→ Problem to work on
Among the entries below, find every line that has "computer" and pull it out.

→ Data shown
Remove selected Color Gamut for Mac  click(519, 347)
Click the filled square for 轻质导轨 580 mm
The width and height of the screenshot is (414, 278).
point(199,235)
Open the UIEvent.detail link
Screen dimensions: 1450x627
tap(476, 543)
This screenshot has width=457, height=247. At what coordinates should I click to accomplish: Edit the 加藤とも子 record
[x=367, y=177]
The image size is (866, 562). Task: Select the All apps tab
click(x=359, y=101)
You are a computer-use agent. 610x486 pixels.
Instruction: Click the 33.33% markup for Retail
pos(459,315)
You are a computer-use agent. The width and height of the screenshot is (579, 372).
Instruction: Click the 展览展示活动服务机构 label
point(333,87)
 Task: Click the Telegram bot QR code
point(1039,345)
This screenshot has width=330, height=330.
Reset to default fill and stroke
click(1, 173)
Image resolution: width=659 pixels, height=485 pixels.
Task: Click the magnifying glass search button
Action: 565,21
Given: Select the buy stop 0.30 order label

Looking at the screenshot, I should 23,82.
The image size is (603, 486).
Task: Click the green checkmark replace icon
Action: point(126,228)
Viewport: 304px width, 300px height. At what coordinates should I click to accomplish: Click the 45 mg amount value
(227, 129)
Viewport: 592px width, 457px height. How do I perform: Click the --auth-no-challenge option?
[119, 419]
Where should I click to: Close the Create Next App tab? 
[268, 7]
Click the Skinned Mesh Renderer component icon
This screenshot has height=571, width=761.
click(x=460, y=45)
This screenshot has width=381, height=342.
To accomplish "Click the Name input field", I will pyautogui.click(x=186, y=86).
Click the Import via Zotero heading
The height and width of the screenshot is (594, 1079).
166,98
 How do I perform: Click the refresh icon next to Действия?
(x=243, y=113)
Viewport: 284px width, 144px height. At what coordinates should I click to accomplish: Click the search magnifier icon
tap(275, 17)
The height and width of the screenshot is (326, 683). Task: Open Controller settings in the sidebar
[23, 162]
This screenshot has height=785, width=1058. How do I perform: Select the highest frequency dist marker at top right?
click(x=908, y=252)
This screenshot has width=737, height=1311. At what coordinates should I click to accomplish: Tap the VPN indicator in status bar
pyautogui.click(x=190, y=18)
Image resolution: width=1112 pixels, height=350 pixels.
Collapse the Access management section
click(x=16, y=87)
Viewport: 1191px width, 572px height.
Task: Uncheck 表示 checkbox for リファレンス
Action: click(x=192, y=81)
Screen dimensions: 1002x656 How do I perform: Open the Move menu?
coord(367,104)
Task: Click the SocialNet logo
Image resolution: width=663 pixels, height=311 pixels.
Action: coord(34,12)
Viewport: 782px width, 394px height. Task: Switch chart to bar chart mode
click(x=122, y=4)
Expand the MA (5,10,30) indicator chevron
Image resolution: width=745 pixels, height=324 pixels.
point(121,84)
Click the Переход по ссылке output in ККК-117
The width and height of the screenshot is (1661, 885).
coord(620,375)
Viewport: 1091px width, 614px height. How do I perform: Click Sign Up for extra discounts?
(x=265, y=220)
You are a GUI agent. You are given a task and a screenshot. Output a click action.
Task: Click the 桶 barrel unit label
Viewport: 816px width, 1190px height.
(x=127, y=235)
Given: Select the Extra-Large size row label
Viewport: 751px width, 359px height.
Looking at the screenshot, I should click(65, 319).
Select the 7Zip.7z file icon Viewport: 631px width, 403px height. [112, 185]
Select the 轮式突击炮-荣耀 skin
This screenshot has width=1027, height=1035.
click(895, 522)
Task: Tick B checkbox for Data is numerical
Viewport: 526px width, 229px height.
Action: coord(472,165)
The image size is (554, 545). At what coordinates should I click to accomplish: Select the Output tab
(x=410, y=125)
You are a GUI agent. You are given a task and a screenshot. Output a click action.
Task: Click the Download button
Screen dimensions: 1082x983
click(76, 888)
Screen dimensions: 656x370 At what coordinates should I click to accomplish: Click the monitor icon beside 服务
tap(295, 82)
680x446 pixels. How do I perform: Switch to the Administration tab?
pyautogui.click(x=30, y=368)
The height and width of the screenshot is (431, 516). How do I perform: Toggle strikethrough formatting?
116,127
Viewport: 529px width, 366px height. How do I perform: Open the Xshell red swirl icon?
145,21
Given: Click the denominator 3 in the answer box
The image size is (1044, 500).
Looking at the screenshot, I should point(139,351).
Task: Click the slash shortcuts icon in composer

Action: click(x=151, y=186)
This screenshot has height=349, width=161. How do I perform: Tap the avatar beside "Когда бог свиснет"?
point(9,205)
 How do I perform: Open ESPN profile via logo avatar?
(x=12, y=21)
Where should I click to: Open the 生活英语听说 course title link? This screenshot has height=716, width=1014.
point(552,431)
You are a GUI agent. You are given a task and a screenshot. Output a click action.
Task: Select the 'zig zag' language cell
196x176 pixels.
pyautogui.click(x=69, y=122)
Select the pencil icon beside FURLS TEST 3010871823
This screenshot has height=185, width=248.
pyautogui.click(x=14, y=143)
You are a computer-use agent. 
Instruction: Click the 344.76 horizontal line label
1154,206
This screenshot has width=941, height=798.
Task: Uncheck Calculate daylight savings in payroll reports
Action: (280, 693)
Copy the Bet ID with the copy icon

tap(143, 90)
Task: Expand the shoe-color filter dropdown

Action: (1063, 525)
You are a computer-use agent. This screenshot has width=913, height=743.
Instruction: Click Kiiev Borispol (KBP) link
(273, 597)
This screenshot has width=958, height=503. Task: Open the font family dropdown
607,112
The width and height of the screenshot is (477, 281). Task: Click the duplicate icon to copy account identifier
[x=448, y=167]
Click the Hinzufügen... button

→ Reply
You are a computer-use agent. 610x486 pixels.
You are a computer-use agent. The width and height of the screenshot is (579, 372).
You are a computer-use agent. 
You are a computer-use agent. This screenshot has width=913, height=743.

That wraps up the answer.